Her painterly interests are on not on Italian buildings but on the much maligned Brutalist architecture. This is something you can see in the album cover artwork and in the choice of locations for the video to the first single, The End Of Reason, the strident drive-time song that opens the record.

The ten songs were written with former Suede guitarist Bernard Butler, a hero of Jackson's, who also produced the record at Edwyn Collins' West Heath studios in London.

The album was apparently conceived as a series of movie titles although I must say, I don't think I'd rush to see a film entitled Velvet Sofa From No26! It does mean, however, that I don't have to feel guilty about using the much over-used adjective 'cinematic' when describing the music!

Of course, British roads will never have the same mythic potential as the 'lost highways' of America.

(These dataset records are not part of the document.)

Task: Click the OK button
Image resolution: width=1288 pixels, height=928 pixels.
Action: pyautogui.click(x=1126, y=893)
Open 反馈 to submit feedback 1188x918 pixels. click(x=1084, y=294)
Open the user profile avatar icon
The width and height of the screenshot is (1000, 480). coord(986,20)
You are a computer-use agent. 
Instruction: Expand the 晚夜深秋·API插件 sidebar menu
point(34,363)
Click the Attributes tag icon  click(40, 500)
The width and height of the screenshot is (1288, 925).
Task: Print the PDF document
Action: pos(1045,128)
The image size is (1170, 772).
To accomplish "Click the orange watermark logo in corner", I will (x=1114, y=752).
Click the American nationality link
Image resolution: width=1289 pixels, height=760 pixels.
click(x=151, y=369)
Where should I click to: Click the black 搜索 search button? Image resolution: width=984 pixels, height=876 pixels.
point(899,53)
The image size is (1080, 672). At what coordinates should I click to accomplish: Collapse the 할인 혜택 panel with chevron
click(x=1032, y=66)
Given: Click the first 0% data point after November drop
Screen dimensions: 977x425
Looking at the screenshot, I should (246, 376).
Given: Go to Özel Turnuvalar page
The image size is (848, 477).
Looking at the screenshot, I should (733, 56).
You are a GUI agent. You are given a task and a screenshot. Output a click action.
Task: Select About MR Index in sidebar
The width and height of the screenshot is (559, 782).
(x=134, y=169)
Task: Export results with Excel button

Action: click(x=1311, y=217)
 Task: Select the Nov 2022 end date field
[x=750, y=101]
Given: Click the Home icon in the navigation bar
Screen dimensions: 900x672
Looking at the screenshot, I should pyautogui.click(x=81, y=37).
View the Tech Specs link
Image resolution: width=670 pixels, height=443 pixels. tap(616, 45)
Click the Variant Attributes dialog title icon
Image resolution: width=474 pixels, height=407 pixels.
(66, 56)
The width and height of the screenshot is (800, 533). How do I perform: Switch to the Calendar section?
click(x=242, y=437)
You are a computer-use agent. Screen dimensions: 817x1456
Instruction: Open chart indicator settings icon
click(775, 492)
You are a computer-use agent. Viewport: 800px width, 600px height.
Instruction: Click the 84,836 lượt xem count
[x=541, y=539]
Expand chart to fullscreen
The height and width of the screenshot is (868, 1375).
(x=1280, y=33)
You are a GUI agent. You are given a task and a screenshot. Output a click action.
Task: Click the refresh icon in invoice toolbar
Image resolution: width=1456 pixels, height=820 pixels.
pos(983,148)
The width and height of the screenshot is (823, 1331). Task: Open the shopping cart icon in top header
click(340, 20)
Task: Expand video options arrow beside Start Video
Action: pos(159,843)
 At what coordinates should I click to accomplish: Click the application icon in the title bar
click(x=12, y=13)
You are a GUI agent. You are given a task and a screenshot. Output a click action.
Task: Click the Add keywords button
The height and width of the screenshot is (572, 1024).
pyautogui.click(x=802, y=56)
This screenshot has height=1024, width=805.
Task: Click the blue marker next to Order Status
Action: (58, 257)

For one thing they are much shorter so when you go anywhere in the UK you are never too far from home.

For this reason, when Jackson sings "take me to the motorway" on Wonder Feeling the image is not of someone seeking escape and, equally, it is not hard to identify with the line "this city pulls me to pieces" in Metropolis.

Her lyrics have a random quality that sound to me like they were drawn from a travel notebook. She has described the record as, in part, a search for home and belonging.

The centrepiece is 16 Years which has the feel of being more personal and heartfelt than the other songs. It begins with a spoken word section as though lifted from a letter to an old friend, full of memories and regret for the time they lost touch ("I didn't know what you were going through").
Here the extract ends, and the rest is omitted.